L’existence de deux événements historiques survenus à des dates bien établies – la destruction de Jérusalem par les Babyloniens en 586 avant notre ère et le tremblement de terre du 8e siècle avant notre ère et les efforts de reconstruction à grande échelle qui ont suivi – a permis de mieux comprendre le comportement du radiocarbone dans l’atmosphère. Les chercheurs ont remarqué des différences entre le radiocarbone présent dans les matériaux de la région et la concentration mesurée dans les cernes d’arbres européens et américains de la même époque. Ces différences – lorsque les données sur le radiocarbone ne correspondent pas à ce que nous savons qu’elles devraient être grâce aux cernes des arbres – sont connues sous le nom de « décalages », et leur compréhension peut être d’une importance fondamentale pour les scientifiques qui étudient le climat et l’atmosphère, ainsi que pour les chronologies archéologiques.

 

Motif de panier carbonisé sur une jarre datant de la destruction de Jérusalem par les Babyloniens en 586 avant notre ère (Photo : Johanna Regev)
Motif de panier carbonisé sur une jarre datant de la destruction de Jérusalem par les Babyloniens en 586 avant notre ère (Photo : Johanna Regev)

 

Une approche archéologique prometteuse

La plus grande réussite de l’étude est d’avoir réussi à créer une chronologie absolue, avec un niveau de détail et de fidélité sans précédent, pour une ville habitée en permanence.

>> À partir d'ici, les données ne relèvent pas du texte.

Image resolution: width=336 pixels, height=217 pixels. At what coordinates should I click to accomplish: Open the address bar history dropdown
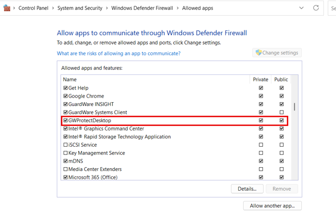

En particulier, les chercheurs ont pu fournir des preuves concrètes de la présence généralisée d’habitations humaines à Jérusalem dès le 12e siècle avant notre ère. Une expansion de la ville vers l’ouest a été datée avec précision au 9e siècle avant notre ère en déterminant le moment de la construction d’un grand bâtiment ancien. L’établissement des dates d’un bouleversement majeur de l’urbanisme a permis de l’attribuer à un tremblement de terre dévastateur et à un développement ultérieur jusqu’en 586 avant notre ère. En particulier, alors que des recherches antérieures avaient attribué le réaménagement après le tremblement de terre au roi Ézéchias, la datation au radiocarbone et la chronologie montrent qu’il s’est probablement produit sous le règne du roi Ozias.

« Jérusalem est une ville vivante ; ce n’est pas comme un tel site construit par couches successives », explique M. Boaretto. « C’est une ville qui a été constamment reconstruite pendant tout ce temps, et les preuves archéologiques sont dispersées. Mais en dépit de ces difficultés, des couches et des couches de construction et du plateau de Hallstatt, nous avons pu établir sa chronologie absolue à l’âge du fer ».

Les méthodes mises au point dans le cadre de l’étude pourraient avoir un impact au-delà de Jérusalem, car les problèmes liés à l’utilisation de la datation au radiocarbone sur les sites de l’âge du fer se posent à l’échelle mondiale. L’approche microarchéologique de l’équipe peut être utilisée sur de nombreux autres sites, ce qui permettra de combler les lacunes de cette période charnière du développement et de l’histoire de l’humanité. Ce n’est pas un « petit » exploit pour ce que l’on appelle la microarchéologie.

 

La Science en Chiffres

Le radiocarbone a une demi-vie d’environ 5 730 ans. Grâce à cette méthode, les chercheurs peuvent dater avec certitude un objet jusqu’à 50 000 ans en arrière.